Financial Sector Overhaul Plan
June 17 - Today the White House released its plan to overhaul the financial sector. If adopted, will the proposals prevent another financial crisis, yet still allow sufficient financial innovation, both of which would benefit us all? In other words, is the administration proposing "smart regulation", which will mean less cost to U.S. taxpayers - now potentially on the hook for billions of dollars as a result of the financial market meltdown? At first glance, the administration's proposals are comprehensive and would appear to improve financial market regulation and oversight in most of the areas creating the worst problems. The nation's financial sector has changed dramatically in the past 20 years and the regulatory structure has not kept pace.
One of the challenges from the financial crisis is that our financial system has become a market-based rather than a bank-based financial system (ie, more reliance on securitization and all the structured financial products most of us have learned about as a result of the financial crisis, versus bank deposits). The regulators are still trying to catch up. We must have a regulatory system for our 21st century financial markets.
But would the changes be "smart enough"? Even with some consolidation, the regulatory structure would remain complex. Moreover, worrying gaps would remain between the federal and state levels (state-chartered banks remain an important part of the U.S. system) and at the state level, most particularly in the housing market, which has been at the heart of the crisis. In addition, the status of Fannie Mae and Freddie Mac, the government sponsored enterprises so directly a part of the housing market crisis (whose rescue has cost the taxpayer) is not tackled now. Official interagency discussions on Fannie and Freddie will take place and proposals brought forward with the 2011 budget.
Would moral hazard be minimized so that financial firms - especially those traditionally considered "too big to fail" - would not take risks that the taxpayer checkbook would end up covering? The proposals would appear to reduce incentives for risk and establish a higher level of monitoring and tools for prompt corrective action, as needed. However, implementation and in the end judgment will be critical and those are very difficult to shape and predict.
The highlights of the proposal:
(1) To bring non-bank players into the regulatory fold. Many players, including those involved in the securitization and derivatives markets, have operated outside the regulatory system even though they account for a large share of U.S. financial activity. A number of those firms have been key players in the financial crisis. Regulators have not been able to adequately monitor and take corrective action. It is essential to improve the current situation, but there will be a debate over the extent regulatory requirements should be placed on these firms, which have been a strong source of innovation and growth - as well as high risk.

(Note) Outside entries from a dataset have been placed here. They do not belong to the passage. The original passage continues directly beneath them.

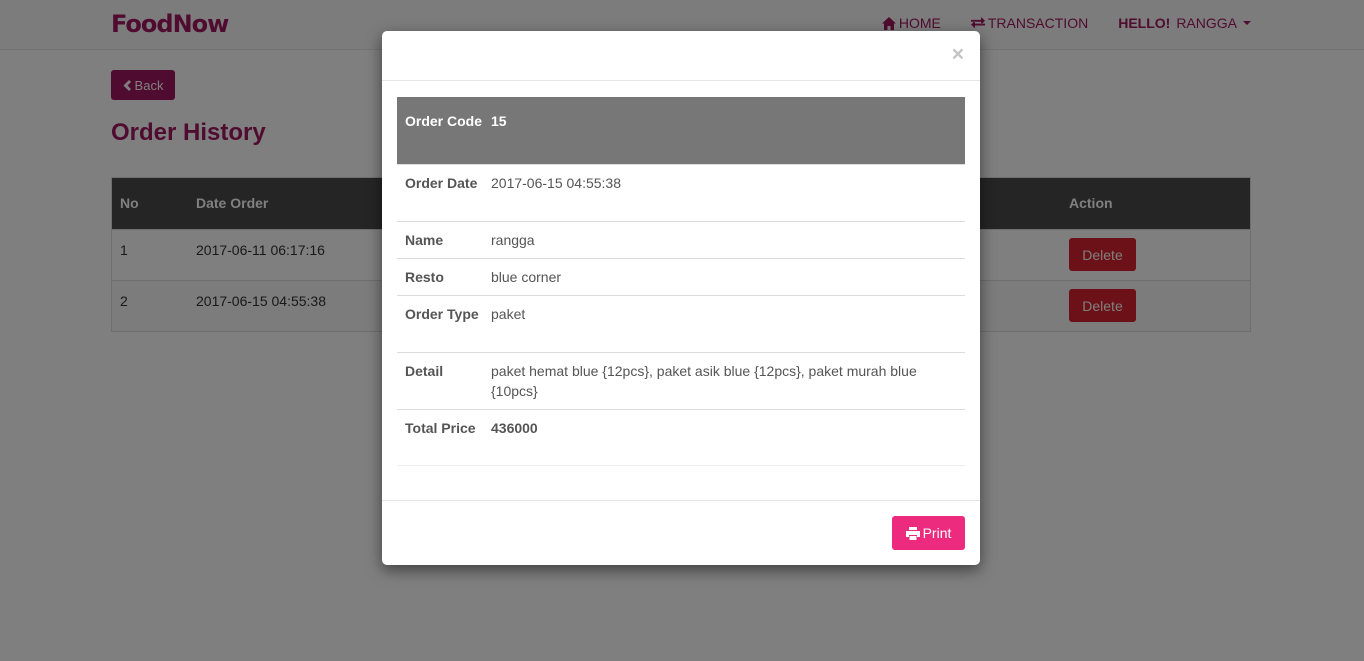 The height and width of the screenshot is (661, 1364). Describe the element at coordinates (958, 54) in the screenshot. I see `close-icon: ×` at that location.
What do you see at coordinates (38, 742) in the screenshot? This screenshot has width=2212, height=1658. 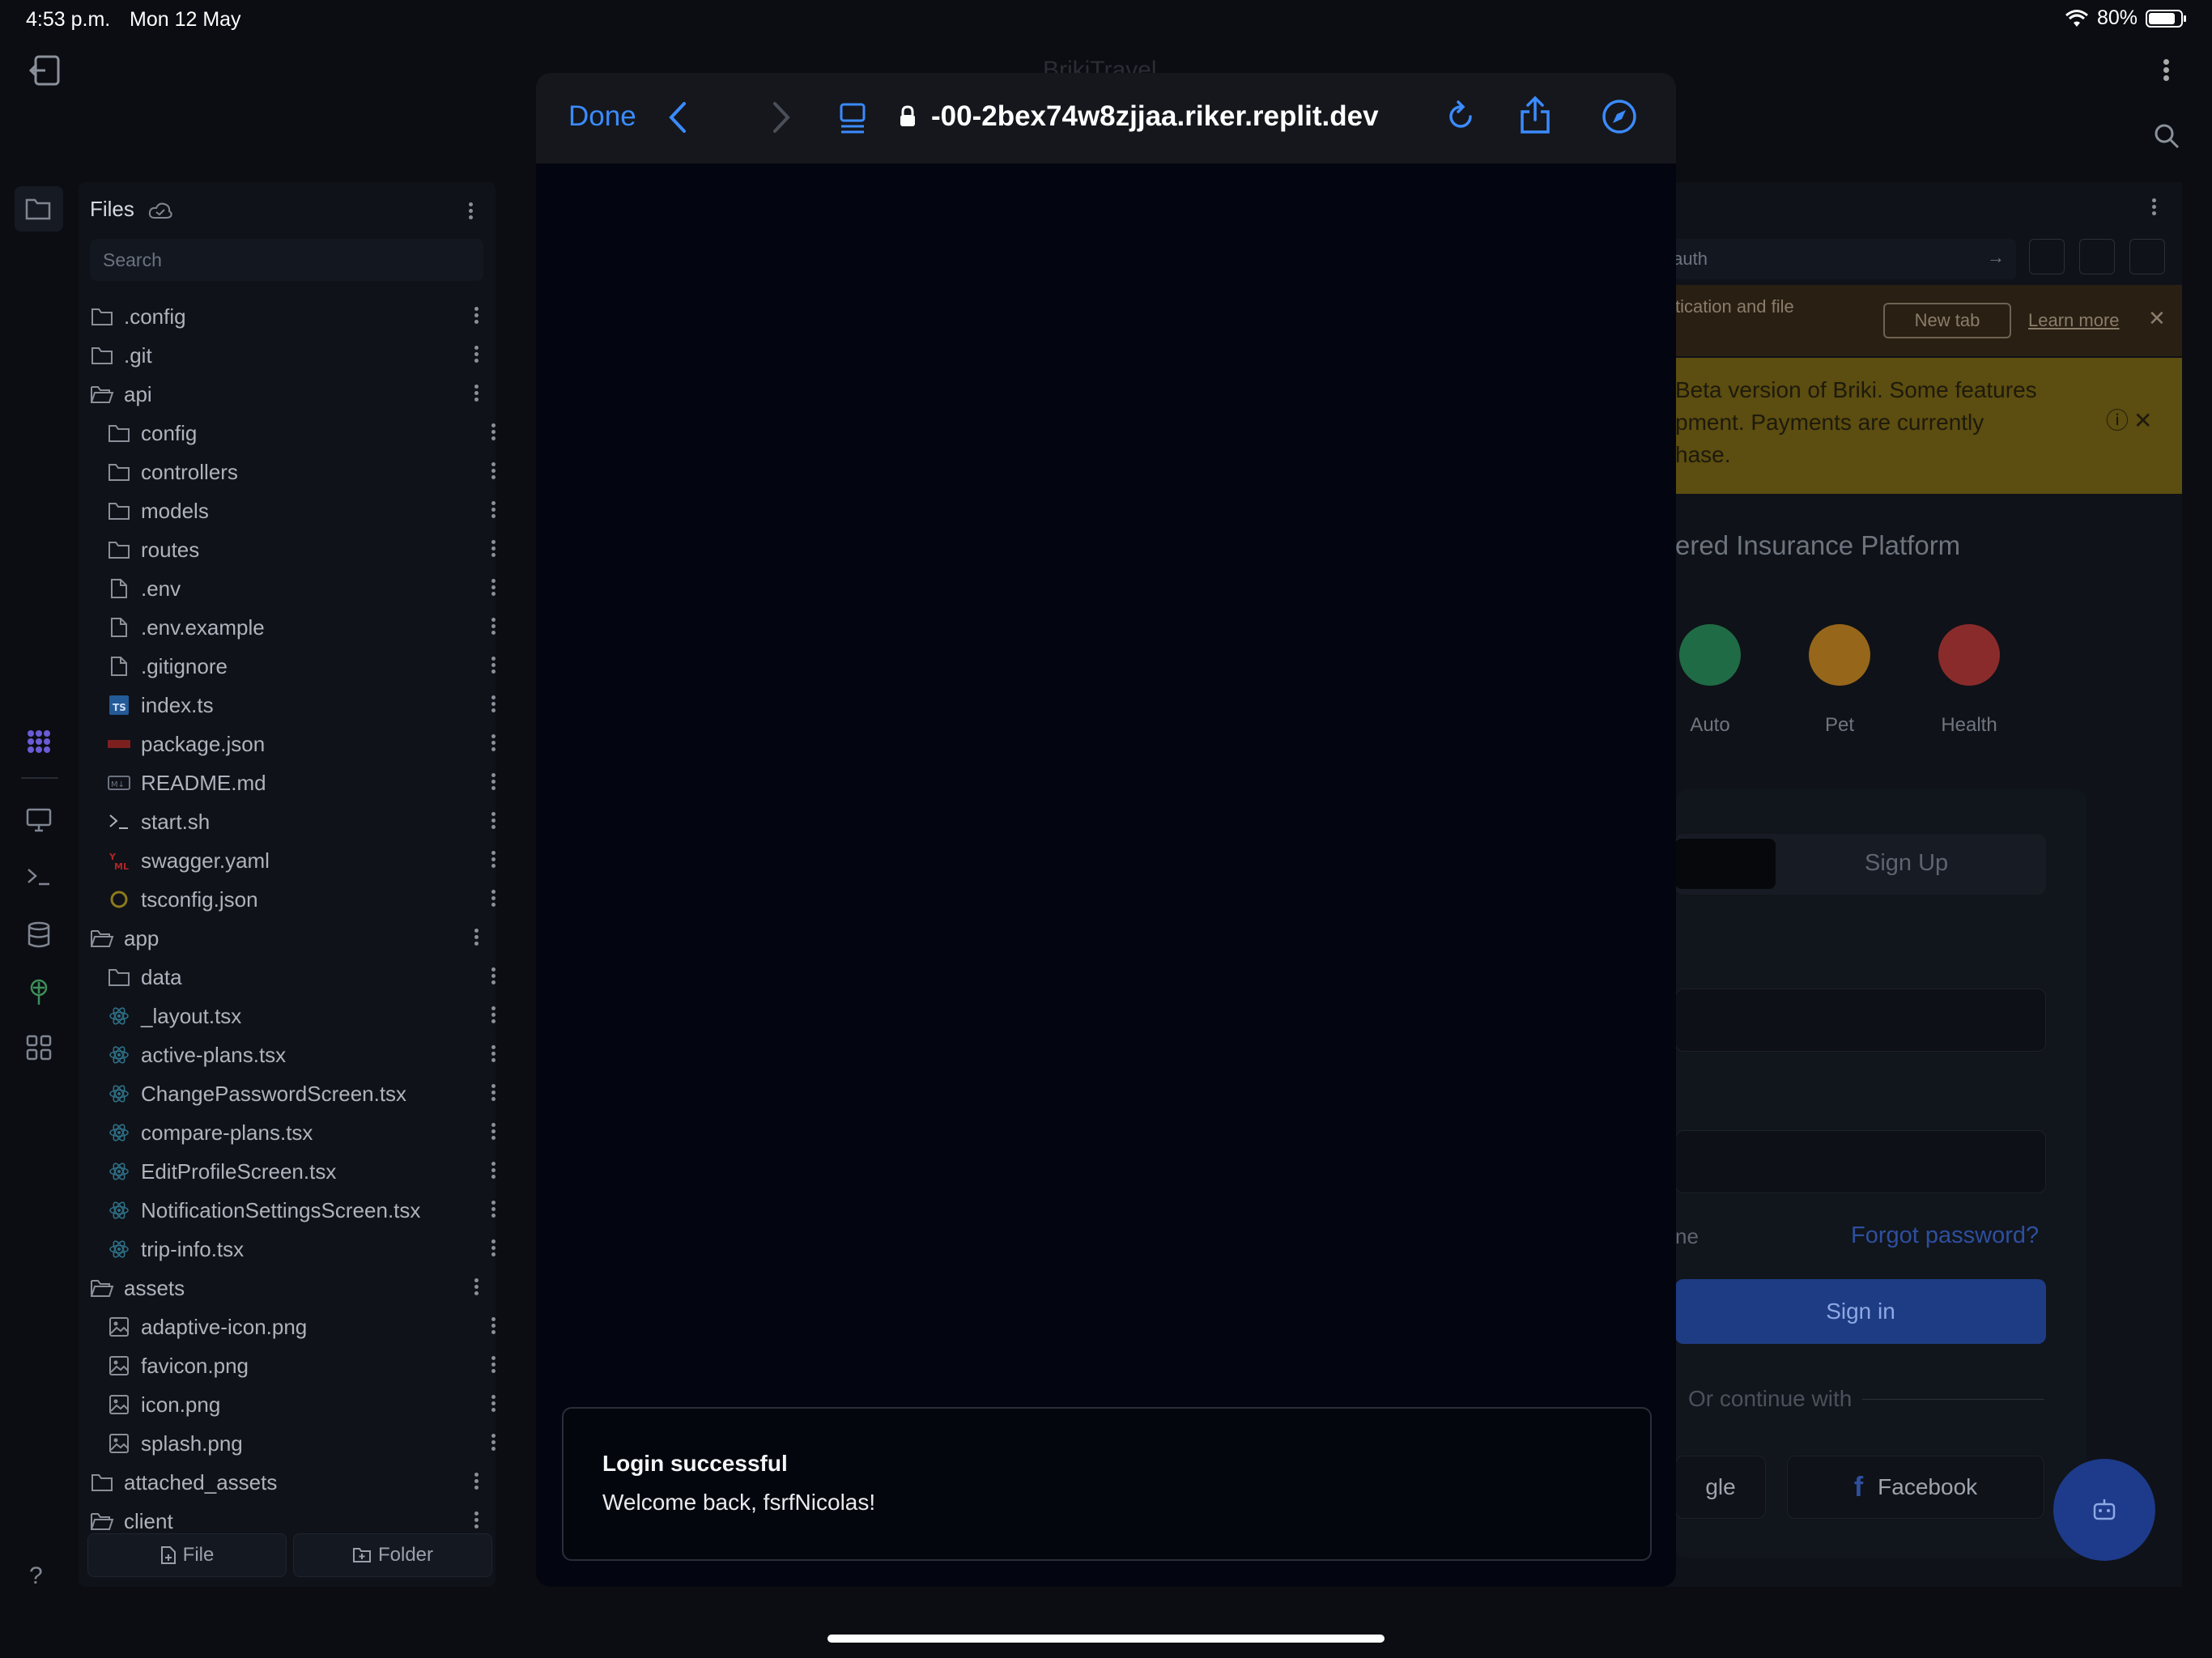 I see `replit-agent-icon` at bounding box center [38, 742].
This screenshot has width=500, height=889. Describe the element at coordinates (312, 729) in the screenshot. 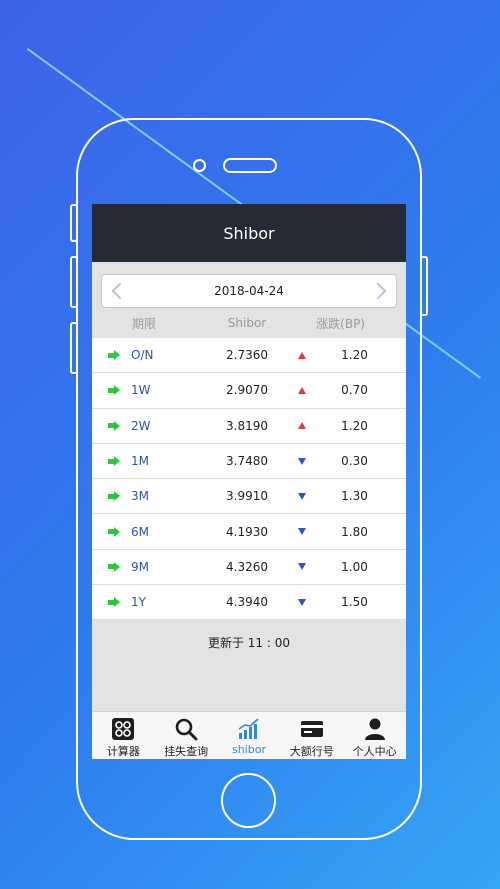

I see `card-icon` at that location.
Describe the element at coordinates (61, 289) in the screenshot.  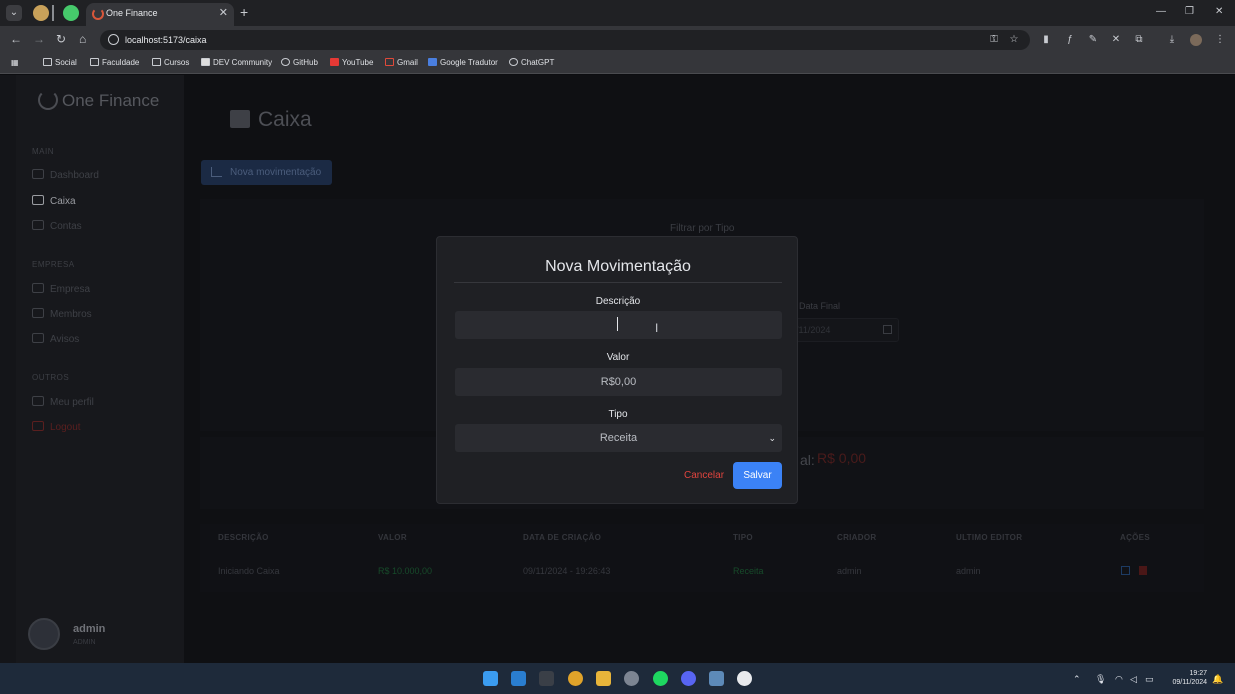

(2) To reduce incentives for extremely risky investments, particularly those leading to the financial crisis. Capital and liquidity requirements would increase, on both a national and presumably international basis (since this is a global financial crisis). Regulators' ability to monitor and limit extreme risk would be increased. It is important to bring incentives for risk more in line with firm activity, so that firms can continue to gain from the upside of a market but also have the discipline of any downside.
(3) To reduce regulatory gaps so that comprehensive supervision and regulation of interconnected and systemically critical financial firms would take place routinely. One of the great challenges in addressing the financial crisis has been regulatory holes and inconsistencies. In this context, the President would strengthen comprehensive supervision and regulation under the Federal Reserve. While politically controversial, if not the Fed, then who ? (The Fed has invoked emergency clauses under the Federal Reserve Act to take its extraordinary financial crisis actions. See forthcoming CRFB Fiscal Roadmap Project paper.) He would also create a new interagency Financial Services Oversight Council, chaired by Treasury, to monitor and assess systemic risk (essentially an elevation of the present working party looking at financial market matters); eliminate the federal thrift charter and regulator; set up a new National Bank Supervisor to supervise all federally chartered banks (a combination of the thrift supervisor and present Office of the Comptroller of the Currency); create an Office of National Insurance within Treasury (this would be a major change that nearly every recent administration has tried to achieve, since insurance is regulated at the state level); and to require SEC registration for advisers of hedge funds and other private capital funds, while transferring some SEC powers to the Fed (this would mark the first time anything hedge-fund related would be brought under a regulator, despite an earlier attempt by the SEC that was rejected by the courts). Despite the laudable objectives of the proposals, the regulatory system, while simplified, would remain complex.
(4) To give regulators more tools to resolve crises, along the lines of what the FDIC does to resolve insolvencies in an orderly fashion. The objective would be to avoid a Lehman-type situation in which federal regulators saw the only choices as being between a government bailout or Lehman collapse.
(5) To establish a new Consumer Financial Protection Agency to protect consumers from "unfair, deceptive and abusive practices". It is not entirely clear what this agency would do, although it may be a vehicle to target housing market fraud and abuse, alot of which was missed by the responsible authorities. Credit card issues may also be part of the responsibilities of the agency.